Ein Abweichler rief: »Du greifst dem Willen des Kongresses vor, Genosse!«
Trotzkis Antwort kam so schnell, dass er mit dieser Kritik gerechnet zu haben schien: »Es ist der Aufstand der Arbeiter und Soldaten, der dem Kongress vorgreift«, erwiderte er.
Plötzlich durchlief ein Raunen die Reihen der Deputierten. Viele von ihnen erhoben sich. Grigori blickte zur Tür und sah den Grund dafür: Lenin kam herein. Die Deputierten brachen in Jubel aus, als Lenin auf die Bühne stieg. Dann standen er und Trotzki lächelnd Seite an Seite, verbeugten sich und nahmen den Beifall für einen Staatsstreich entgegen, der noch gar nicht stattgefunden hatte.

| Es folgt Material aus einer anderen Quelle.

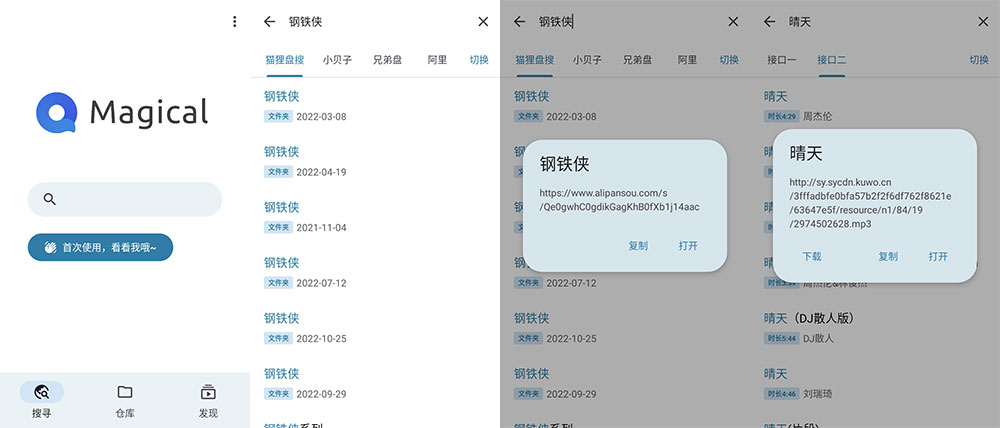1000x428 pixels.
Task: Copy the alipansou link in the dialog
Action: (638, 246)
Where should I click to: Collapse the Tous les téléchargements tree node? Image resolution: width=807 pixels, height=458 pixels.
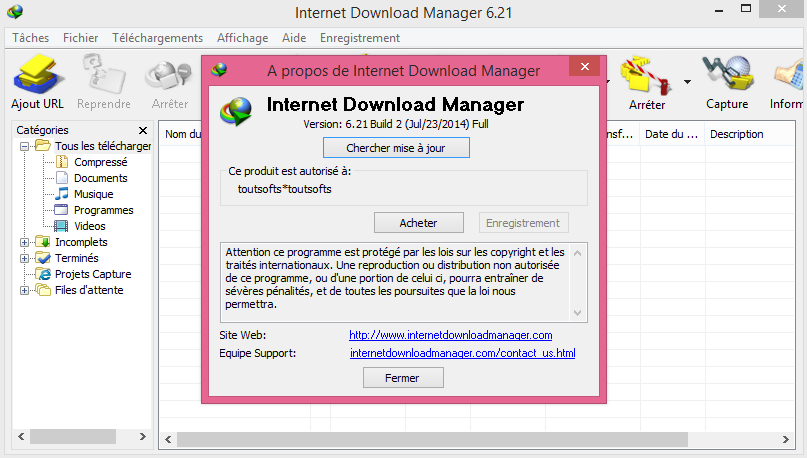(x=24, y=147)
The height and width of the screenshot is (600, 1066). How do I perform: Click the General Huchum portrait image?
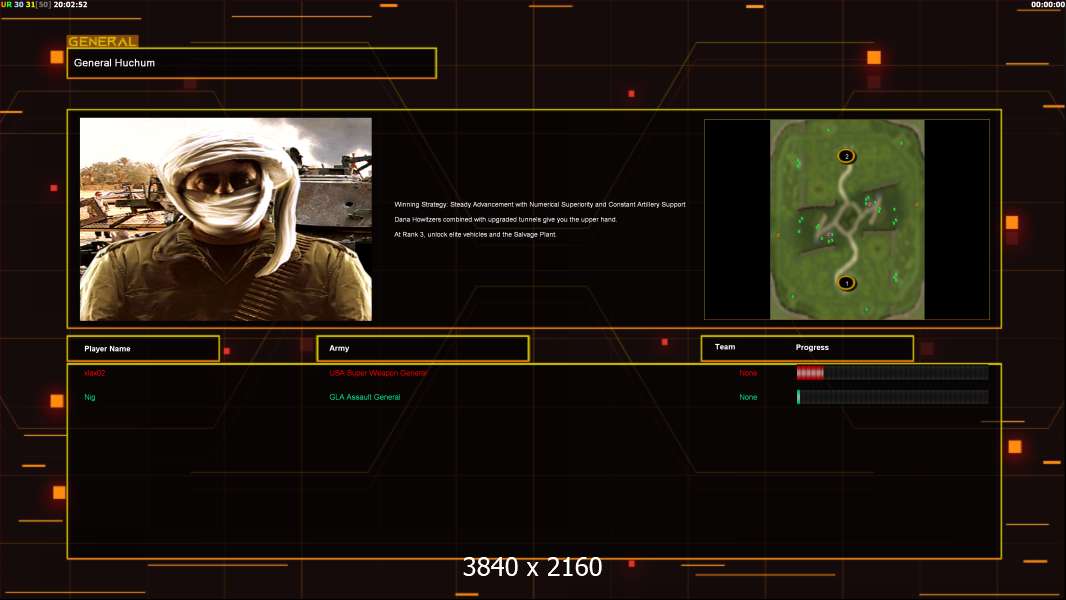(226, 219)
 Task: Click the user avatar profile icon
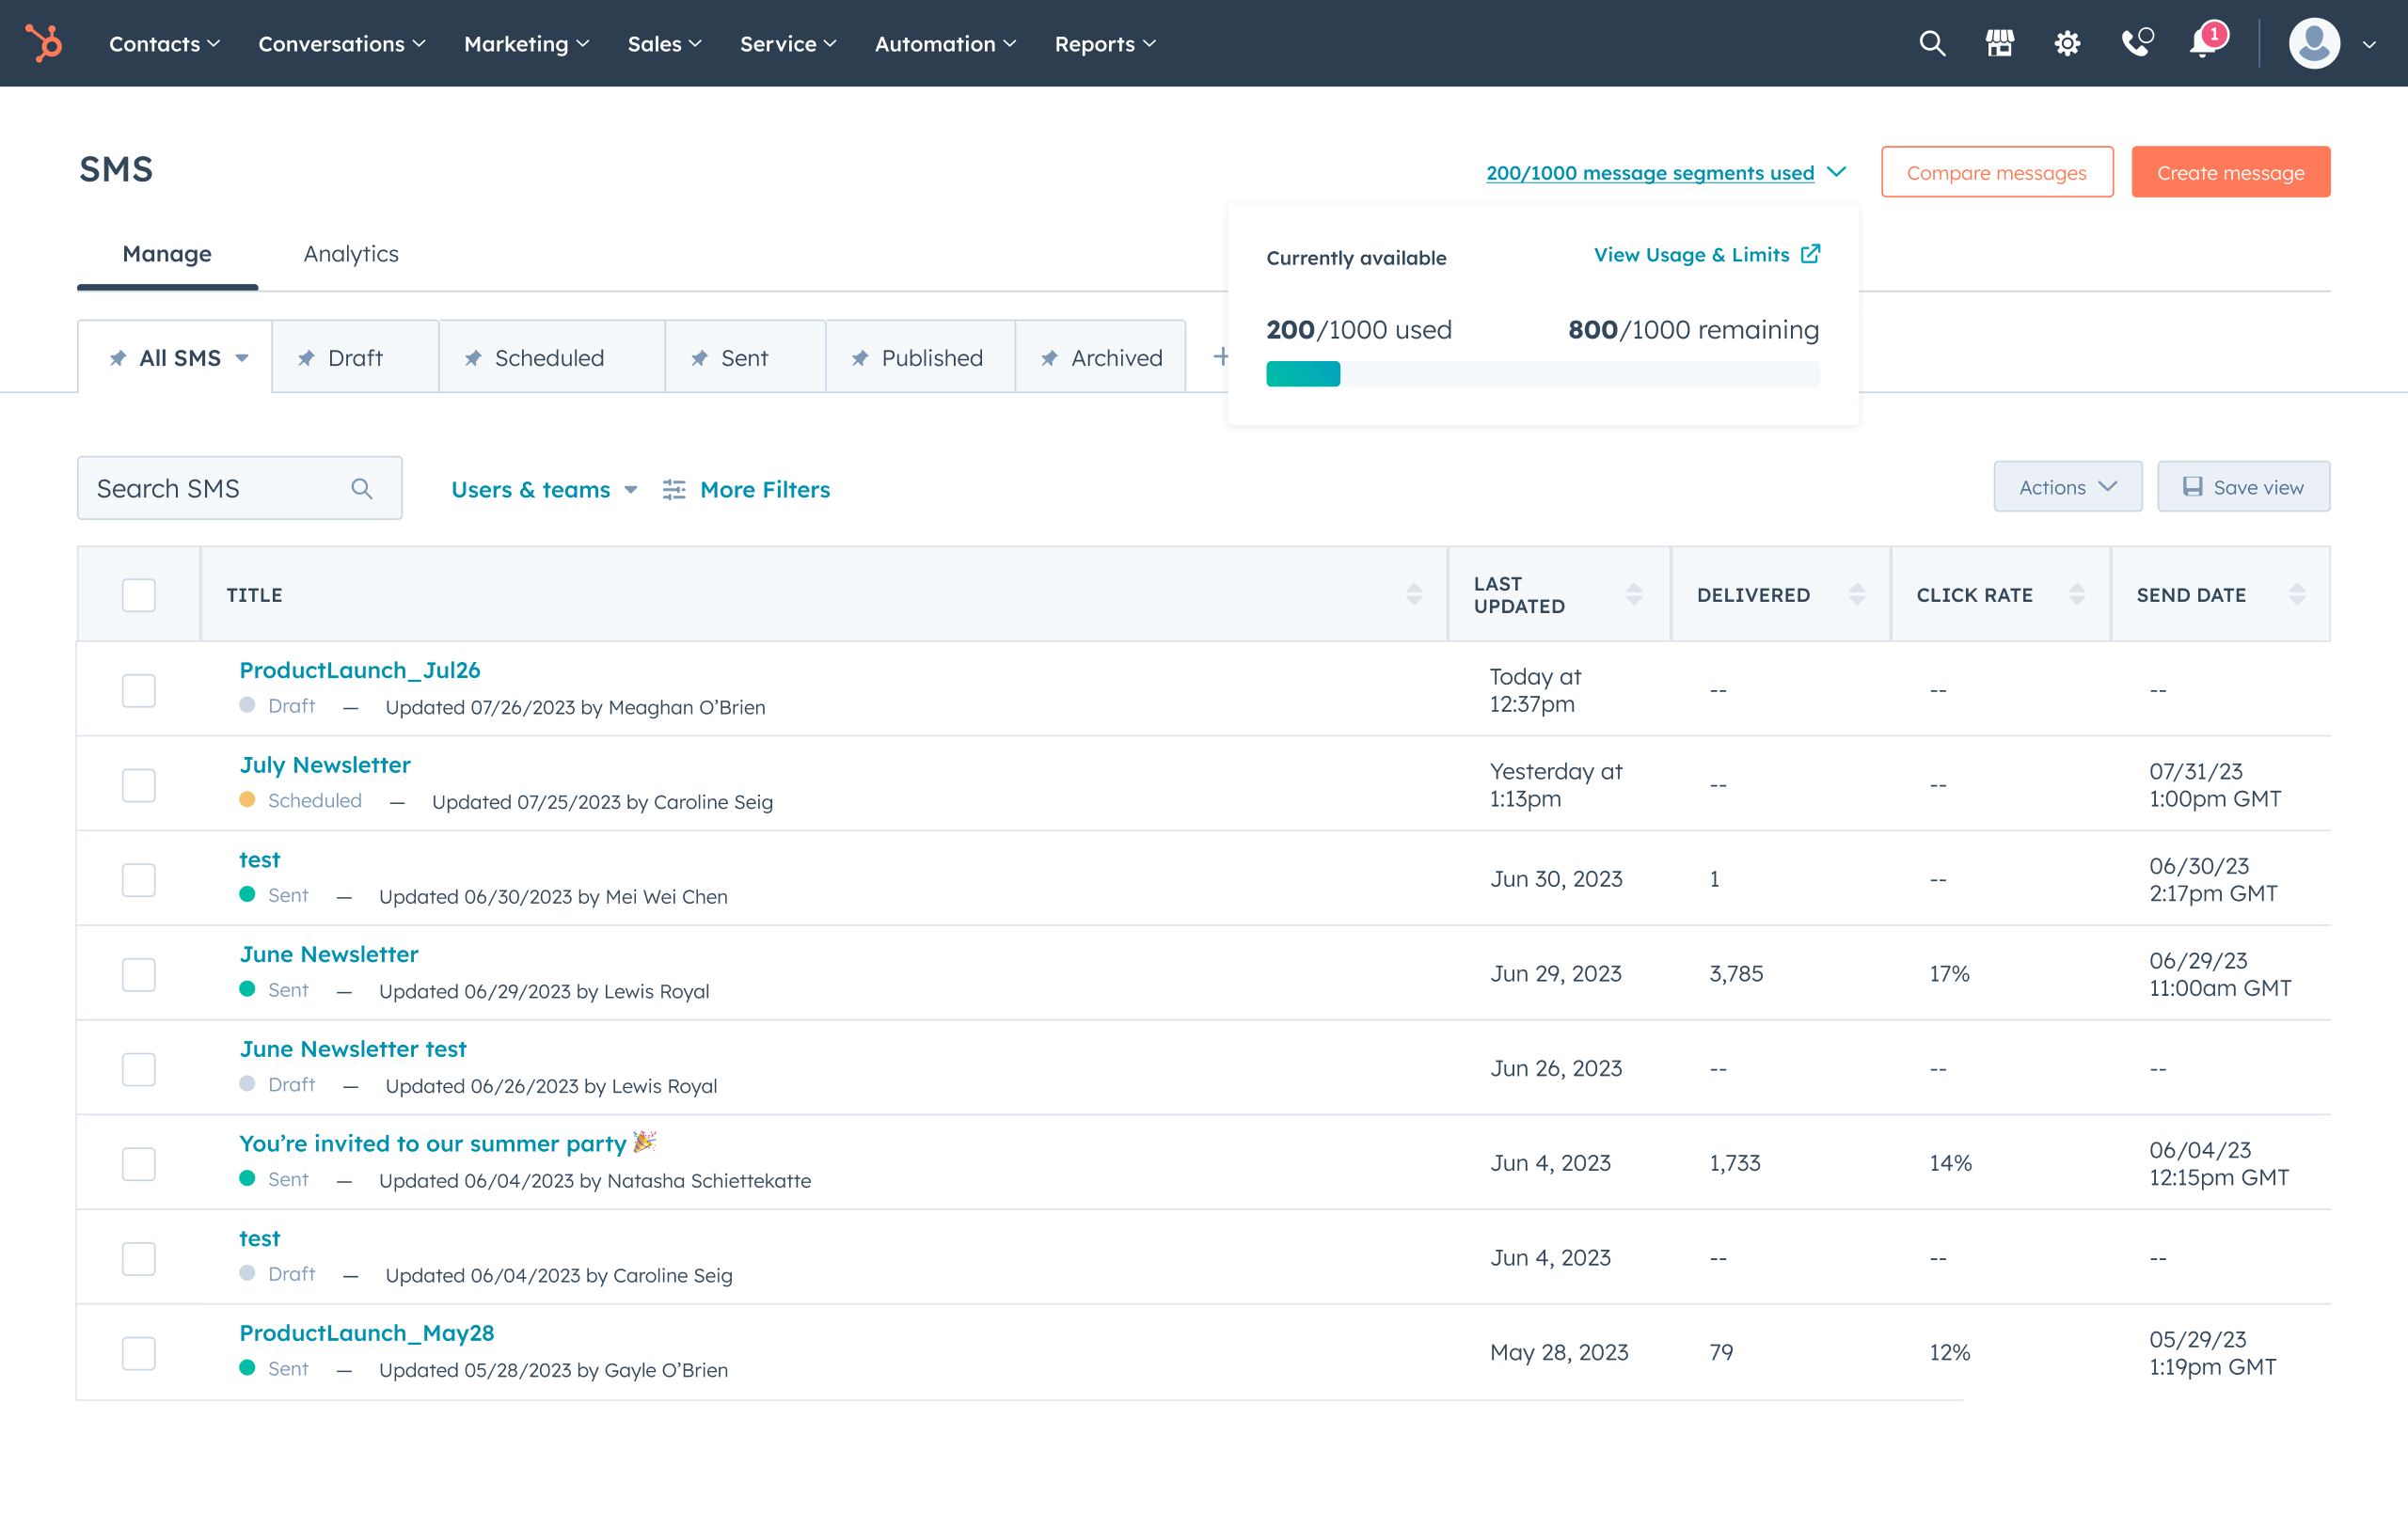click(2313, 43)
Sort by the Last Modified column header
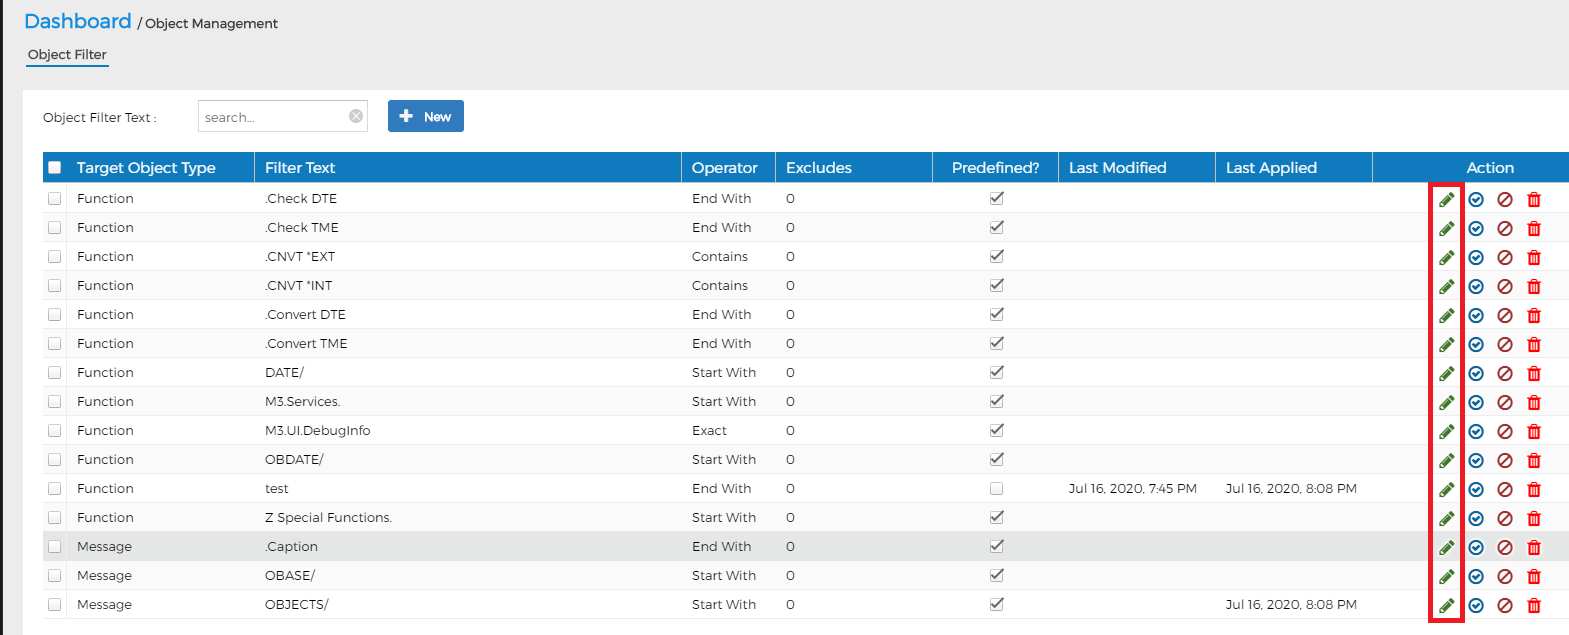 tap(1118, 168)
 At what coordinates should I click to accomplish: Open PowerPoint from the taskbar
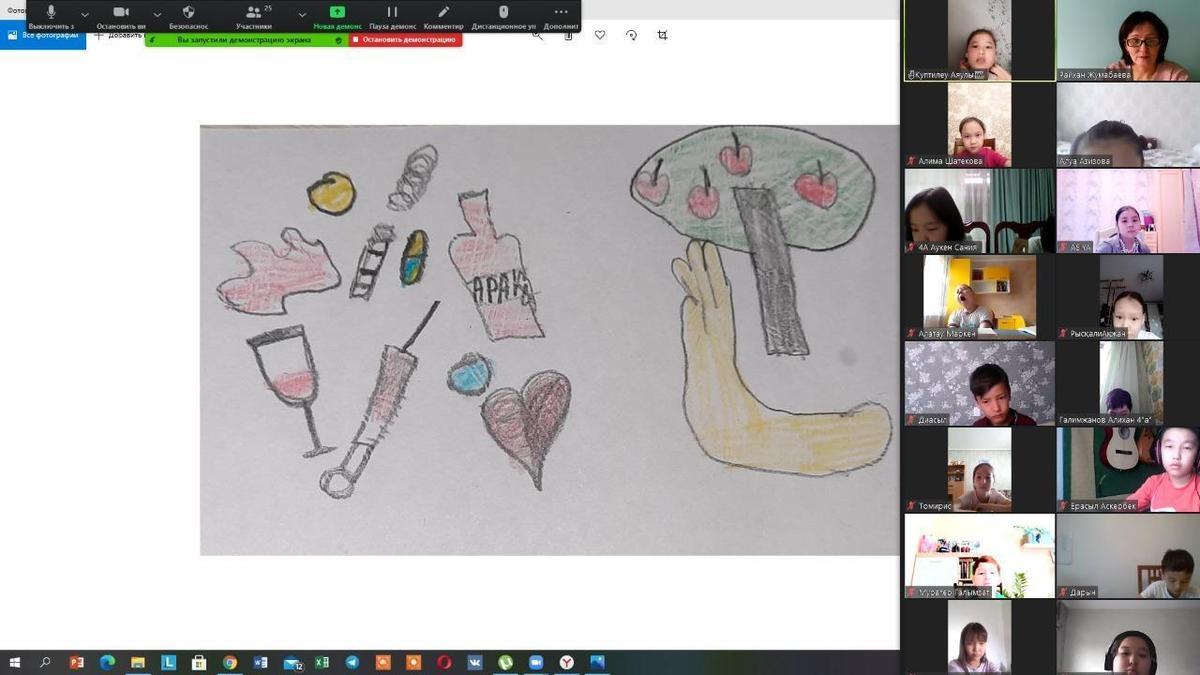pos(76,662)
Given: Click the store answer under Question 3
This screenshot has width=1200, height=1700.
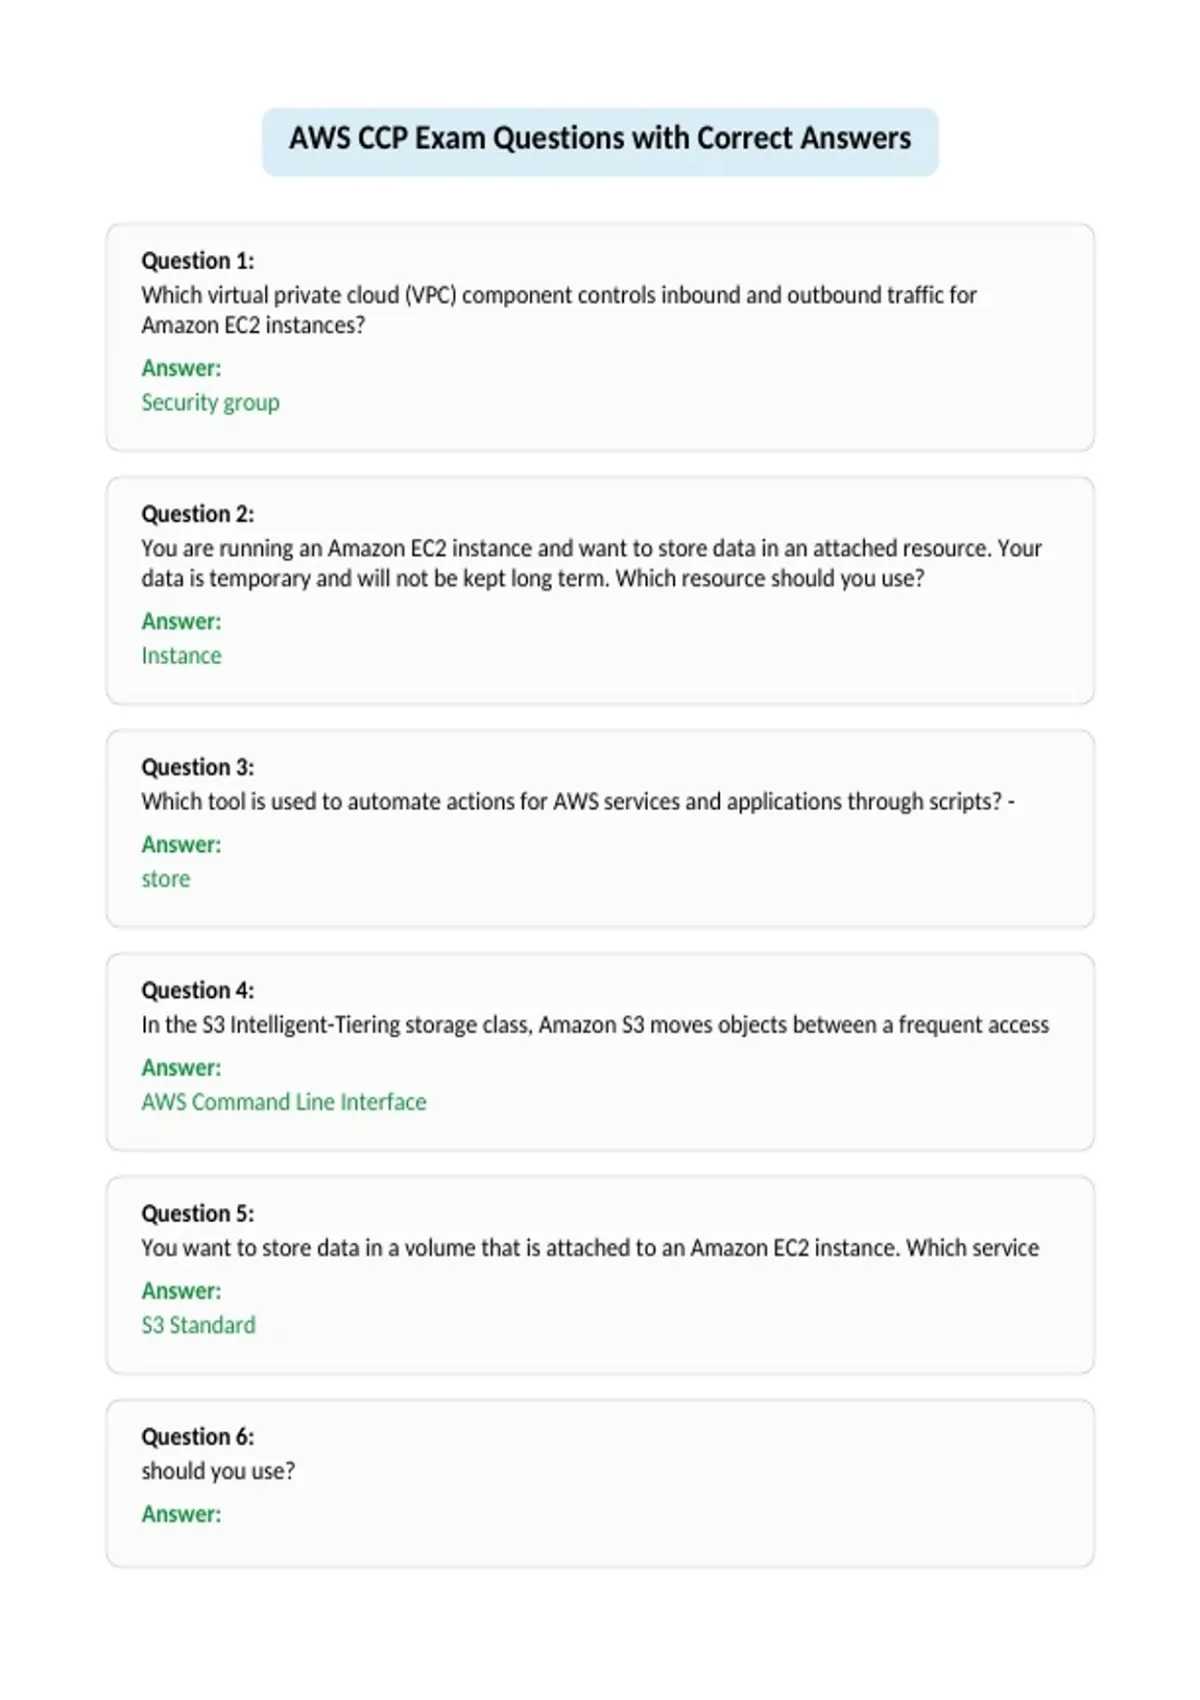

Die Matrosen aus Helsingfors ließen immer noch auf sich warten, und auch Isaaks Geschütz in der Festung war noch nicht feuerbereit. Bei Einbruch der Nacht setzte kalter Nieselregen ein. Grigori hatte den Sitzungssaal verlassen und stand am Rande des Schlossplatzes, vor sich den Winterpalast und hinter sich das Generalstabsgebäude, als er einen Trupp Kadetten aus dem Palast kommen sah. Ihre Abzeichen verrieten, dass sie zur Michailowski-Artillerieschule gehörten. Sie verließen den Palast mit vier Feldgeschützen. Grigori ließ sie ziehen.
Um sieben Uhr befahl er einer Einheit aus Soldaten und Matrosen, die Kontrolle über das Generalstabsgebäude zu übernehmen, was ihnen ohne Gegenwehr gelang.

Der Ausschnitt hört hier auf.